Moi :               Clairement, la déception que j’ai éprouvé ce jour-là fut considérable. Je pense qu’elle provient d’un malentendu. Le mot film m’a évoqué instantanément une séance de cinéma. J’adorais être immergé dans les aventures de Sylvain et Sylvette, car cela éveillait en moi des sensations fortes : peur, angoisse, soulagement et bonheur. Dans cet exercice que mon père nous imposa ce jour-là, il n’y avait rien de tout cela. J’étais incapable de faire le lien entre cette promesse d’émotions fortes et la platitude de cette scène.

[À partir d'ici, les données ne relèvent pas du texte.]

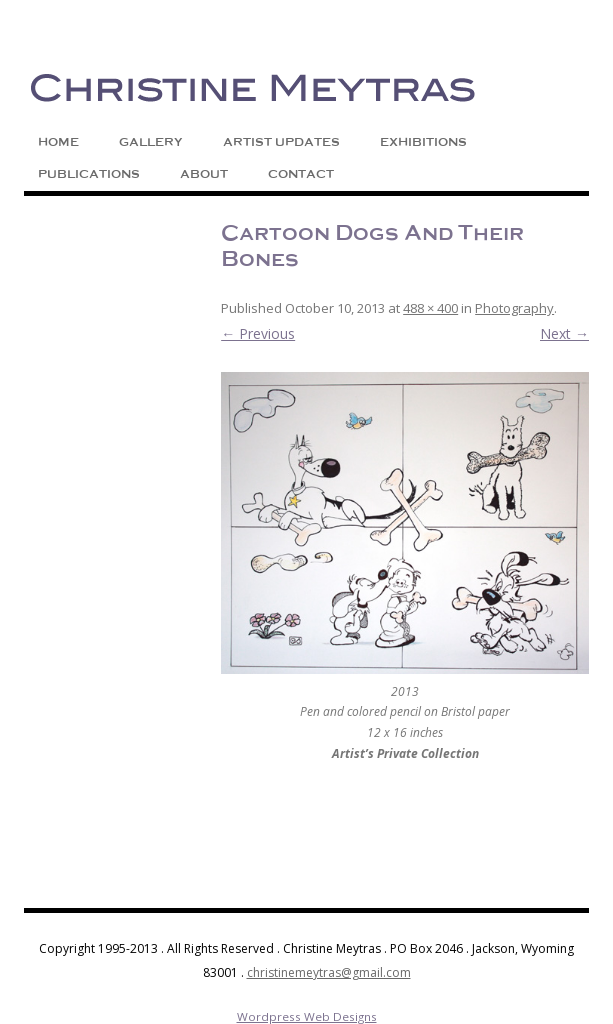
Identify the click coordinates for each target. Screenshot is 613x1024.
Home (58, 142)
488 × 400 (430, 308)
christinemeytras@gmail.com (329, 972)
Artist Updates (281, 142)
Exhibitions (423, 142)
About (204, 174)
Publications (89, 174)
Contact (301, 174)
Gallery (151, 142)
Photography (514, 308)
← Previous (258, 333)
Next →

J’ai du revoir ce bout de pellicule probablement des dizaines de fois, mais cela n’a jamais atténué ma déception face à l’indigence du scénario.

Patrick

– Mamie, c’est joli, ce chapeau que tu portes aujourd’hui ! Je ne l’ai jamais vu !

– Tu as raison, ma puce, je ne l’ai jamais porté jusqu’à présent.

– Tu l’as depuis longtemps?

– Oui, ma petite, mais je n’ai jamais osé le porter en publique.

– Et pourquoi tu le portes aujourd’hui ? C’est beau d’ailleurs !

– J’ai été inspirée par une mamie encore plus âgée que moi.

– Quel autre mamie ?

– Je l’ai rencontrée hier.

– Hier ? Où ça ?

– Dans la rue. Quand je roulais à vélo.

– A vélo ?

– Oui ! Tu imagines, elle pédalait à vive allure devant moi.

– Elle était donc en bonne forme…

– On peu le dire. Elle a eu un peu de mal à monter sur son vélo, mais après, moi j’ai eu du mal à la suivre.

– C’est drôle, Mamie ! Mais le chapeau ?

– Elle portait un chapeau.

– Mais c’est normal ! Il fait froid !

– Oui, mais elle portait un très beau chapeau. En rouge, tu vois ?

– En rouge ? Comme le petit chaperon rouge dans mon livre?

– Non, ma puce. Beaucoup plus élégant. Comme les femmes les portaient il y a très longtemps. Je l’ai vu dans les films des années 20.

– Il était spécial alors ?

– Oui, un rouge vif et une forme ronde avec un petit bord un peu renversé. Mais c’était surtout ce visage rayonnant que j’admirais en-dessous de ce chapeau.

– Mais comment as-tu pu voir son visage, tu m’as dit que tu étais derrière elle !!

– Ta remarque est très pertinente, ma petite. En fait, on s’est arrêté au même feu rouge et on s’est salué.

– Qu’est-ce qu’elle a dit ?

– C’est moi,qui est engagée la conversation. Je lui ai fait un compliment pour son chapeau et puis nous avons continué la route côte à côte et elle m’a raconté sa vie.

– Toute sa vie ?

– non bien sûr. Mais des fragments très intéressants. Elle a vécu des choses incroyables. Et elle n’a jamais perdu son courage.

– C’est pour ça, toi aussi, tu veux être courageuse ?

            – Un peu comme ça.

– Alors qu’est-ce que je peux mettre sur ma tête, Mamie?